=== Work item ===
Please print the material from the line containing "The width and" through the line containing "The height and width of the screenshot is (600, 800).", reproducing each line word for word.

=== Data to process ===

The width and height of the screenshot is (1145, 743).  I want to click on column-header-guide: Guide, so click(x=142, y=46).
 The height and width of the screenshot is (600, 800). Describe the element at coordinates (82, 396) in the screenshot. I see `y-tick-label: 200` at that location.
* * *
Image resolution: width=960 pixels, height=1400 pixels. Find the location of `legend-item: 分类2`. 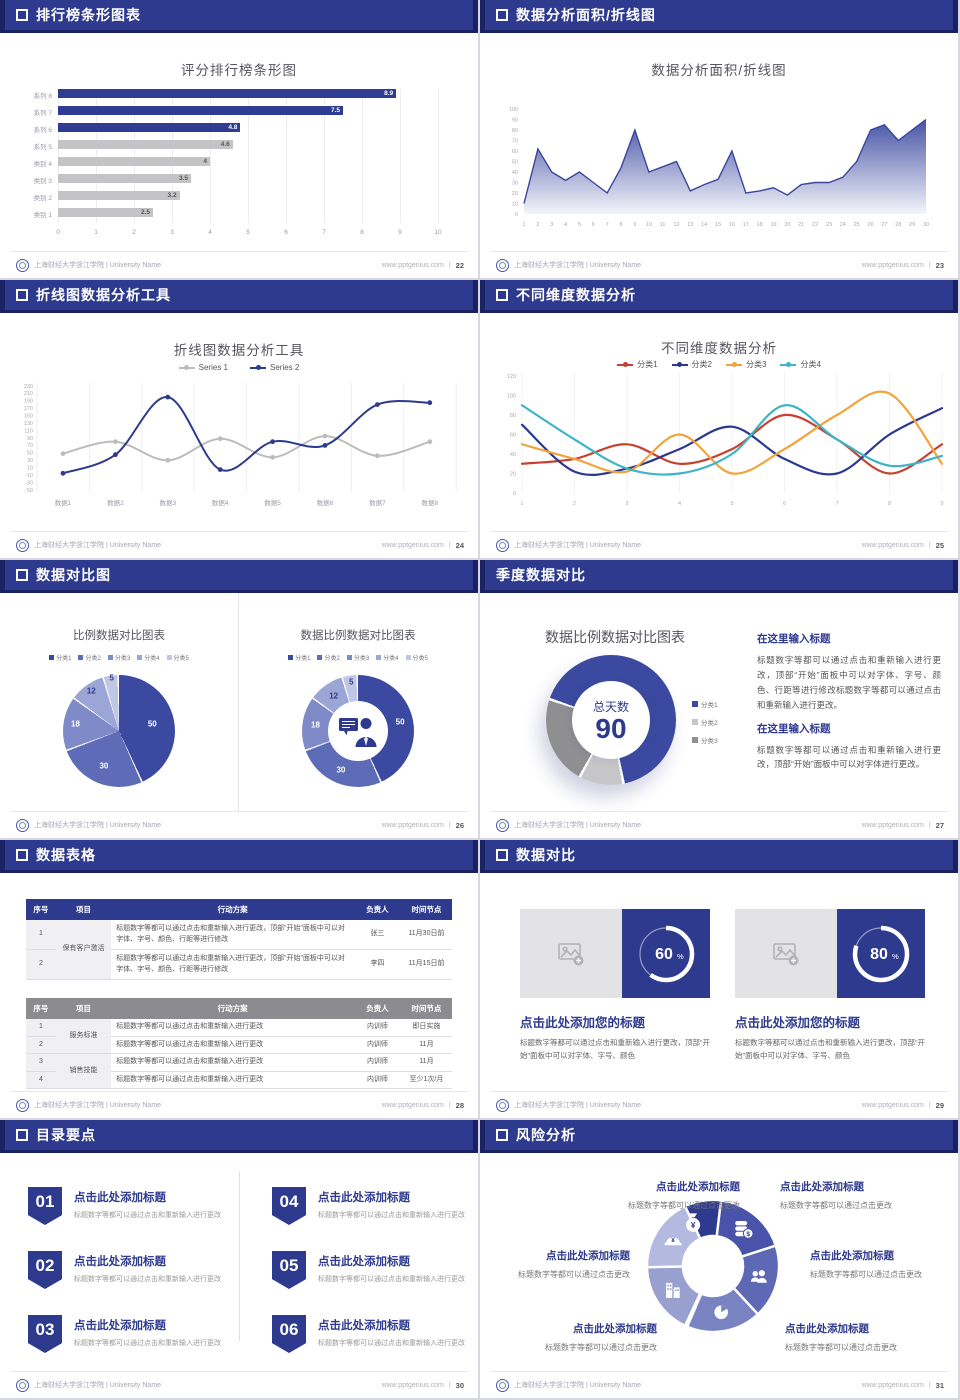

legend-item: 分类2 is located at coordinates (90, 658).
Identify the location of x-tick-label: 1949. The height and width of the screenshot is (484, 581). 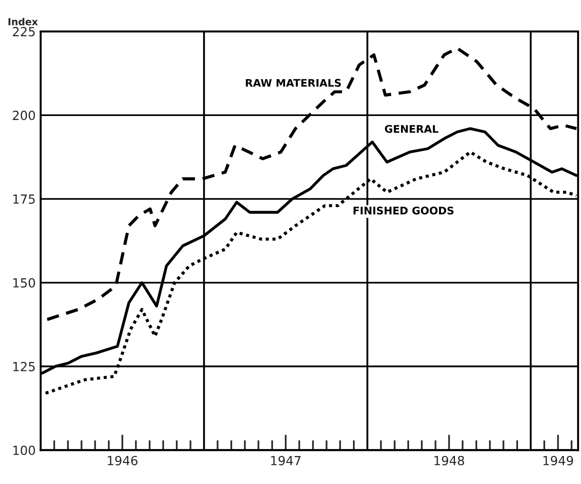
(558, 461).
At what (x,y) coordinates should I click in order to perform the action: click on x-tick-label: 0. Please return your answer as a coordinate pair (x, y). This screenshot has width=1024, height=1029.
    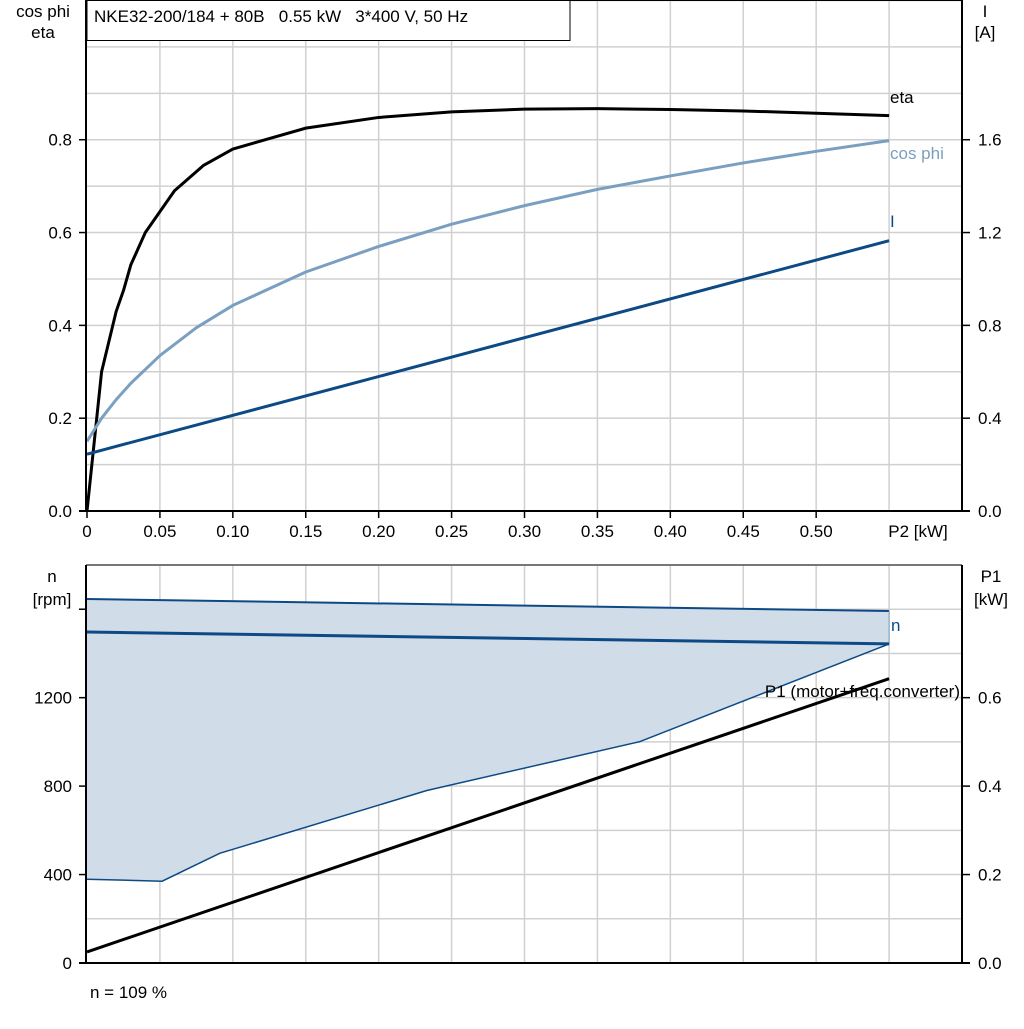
* * *
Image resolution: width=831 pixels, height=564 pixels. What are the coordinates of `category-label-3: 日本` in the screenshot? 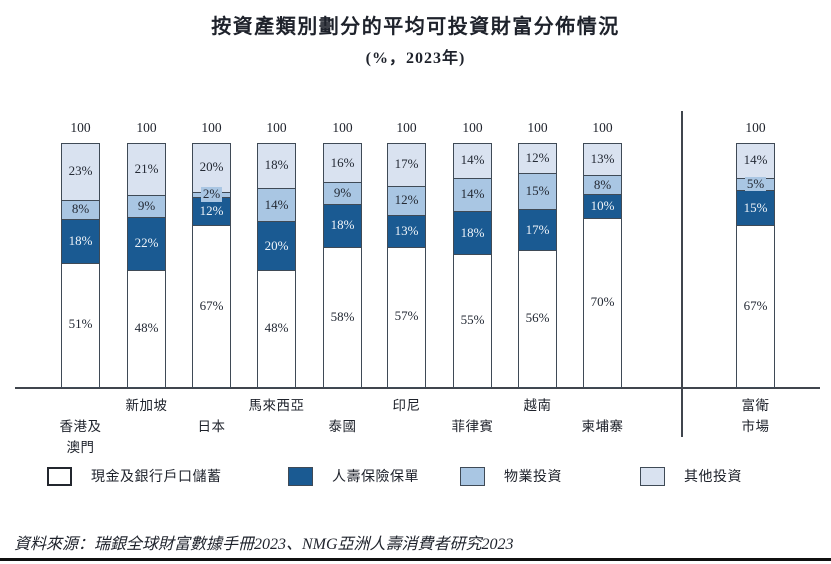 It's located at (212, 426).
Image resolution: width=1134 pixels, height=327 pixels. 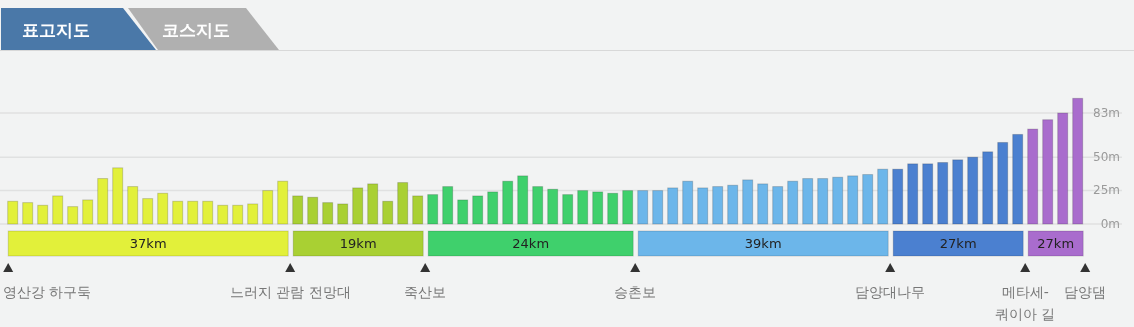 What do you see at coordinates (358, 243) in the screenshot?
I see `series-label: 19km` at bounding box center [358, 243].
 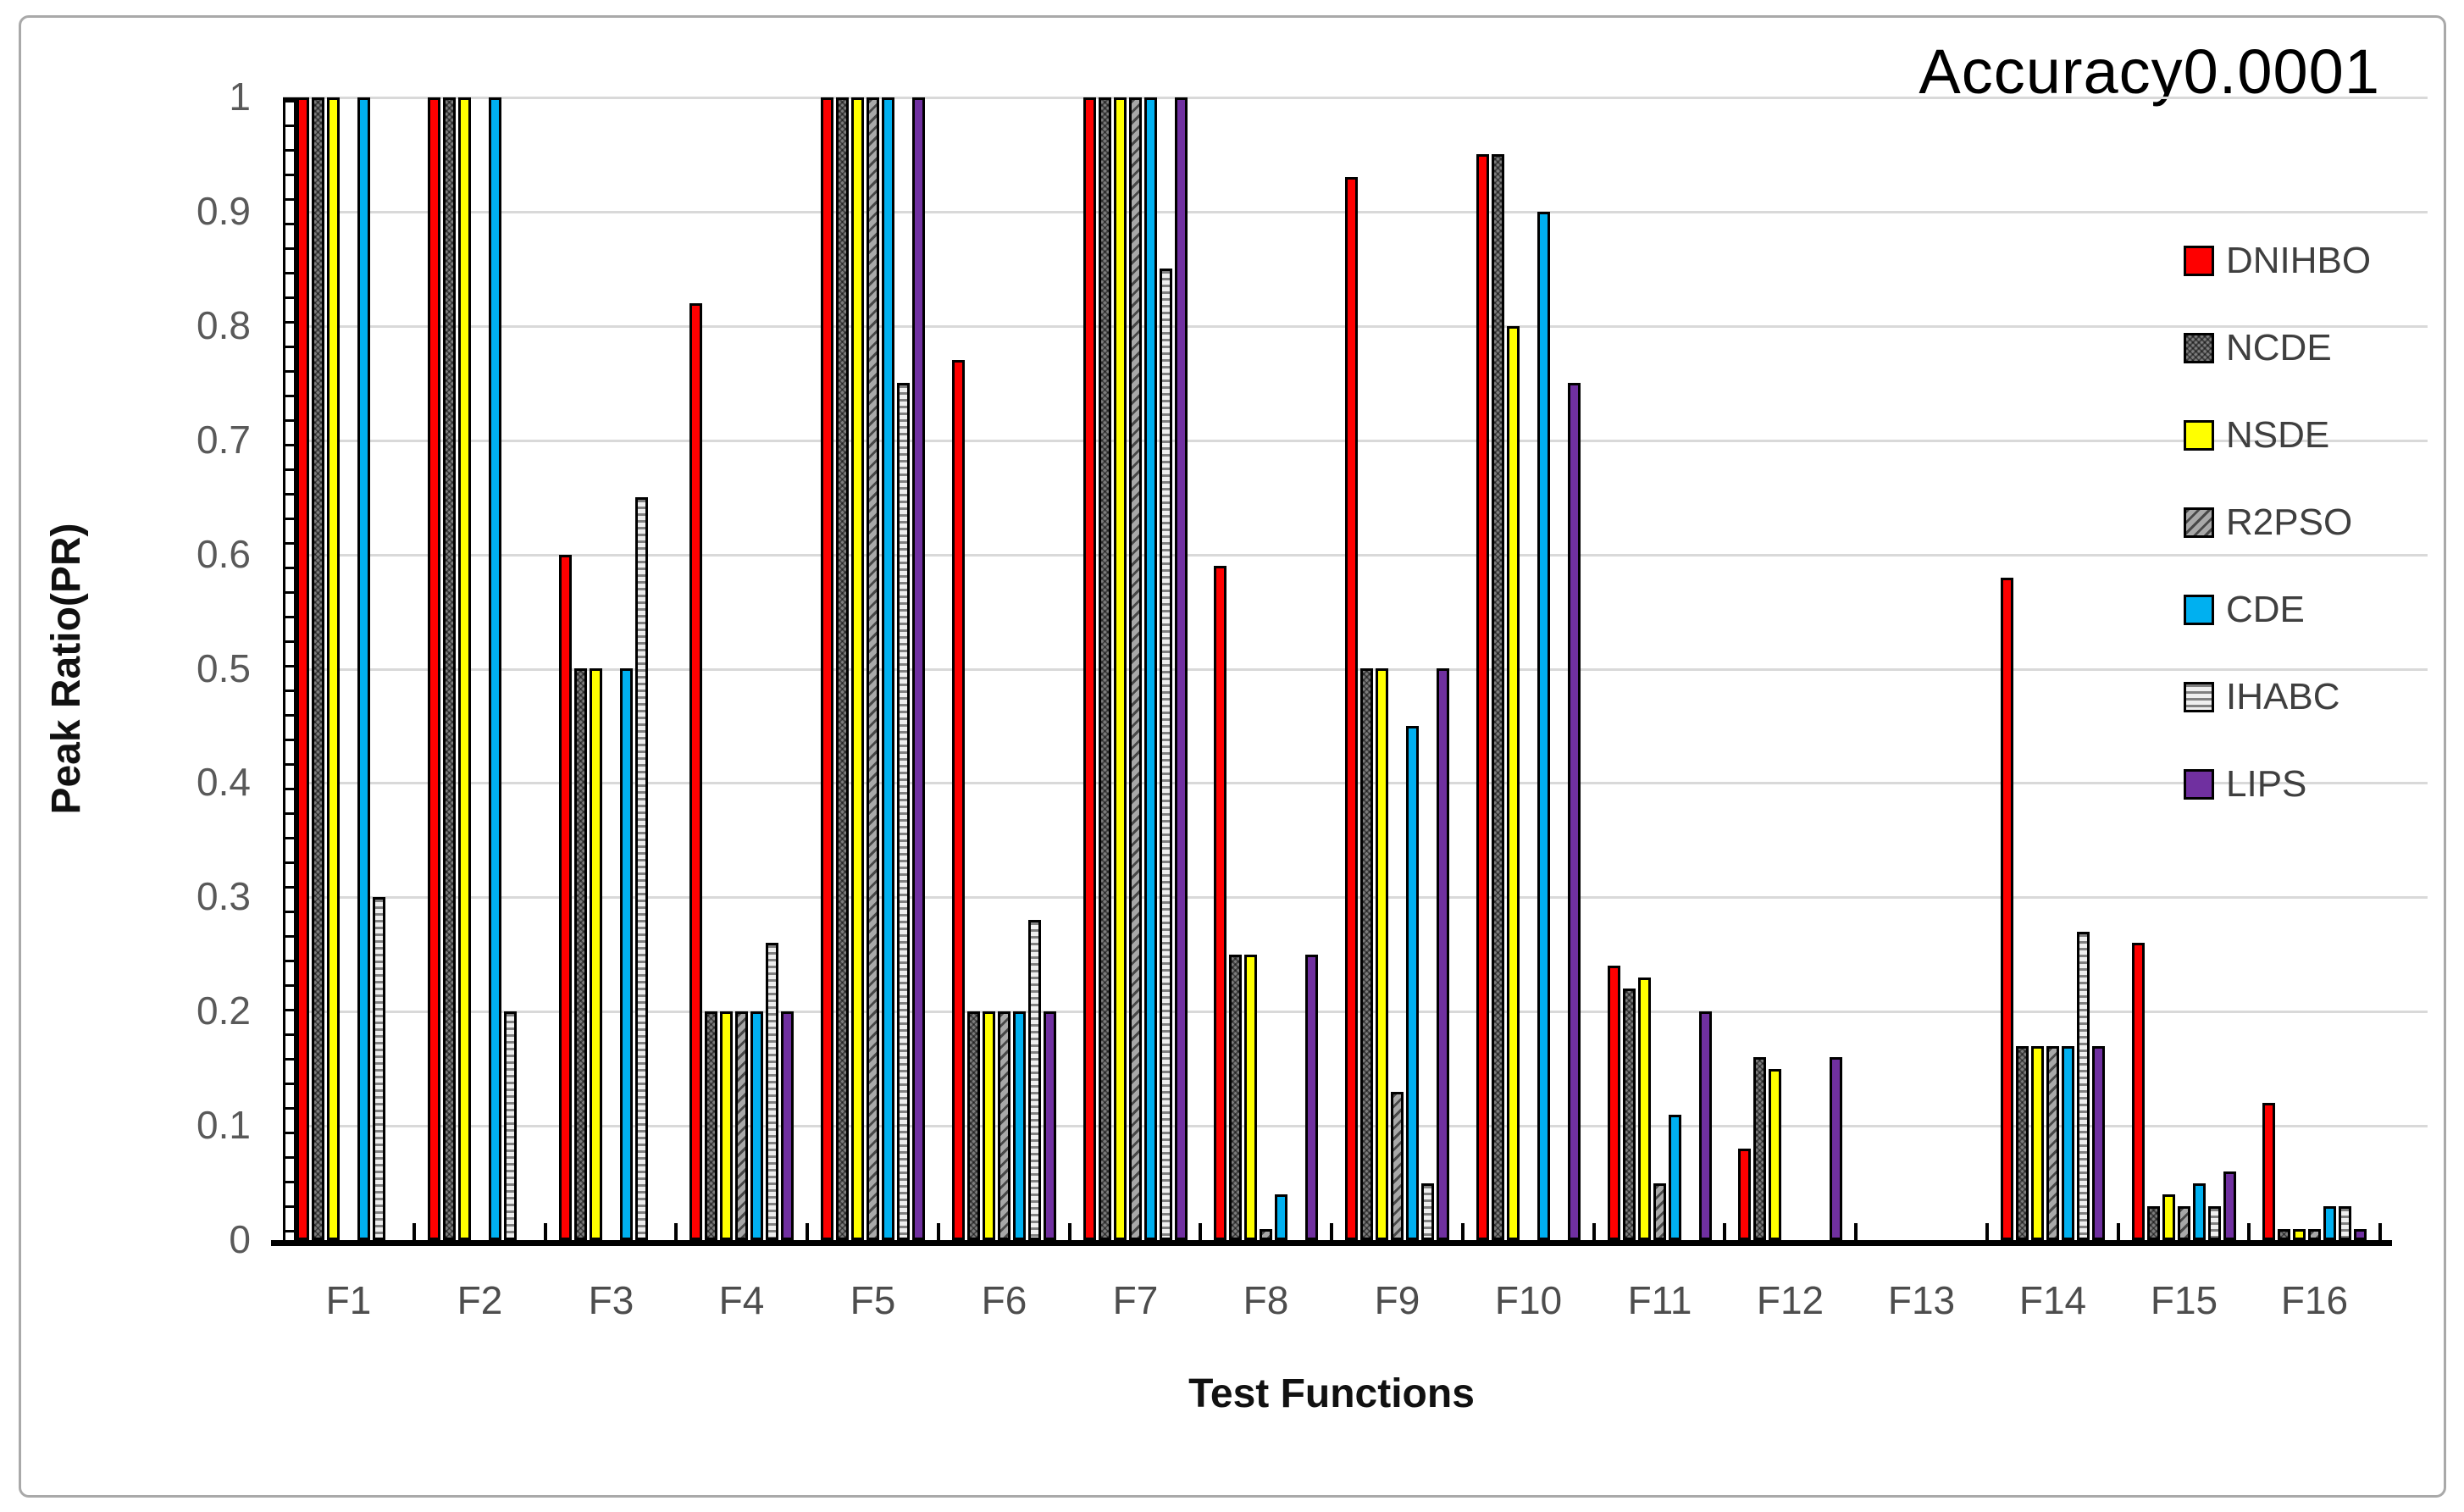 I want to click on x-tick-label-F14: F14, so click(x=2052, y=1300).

=== Response ===
The width and height of the screenshot is (1145, 743).  I want to click on column-header-guide: Guide, so click(x=142, y=46).
 The height and width of the screenshot is (600, 800). Describe the element at coordinates (82, 396) in the screenshot. I see `y-tick-label: 200` at that location.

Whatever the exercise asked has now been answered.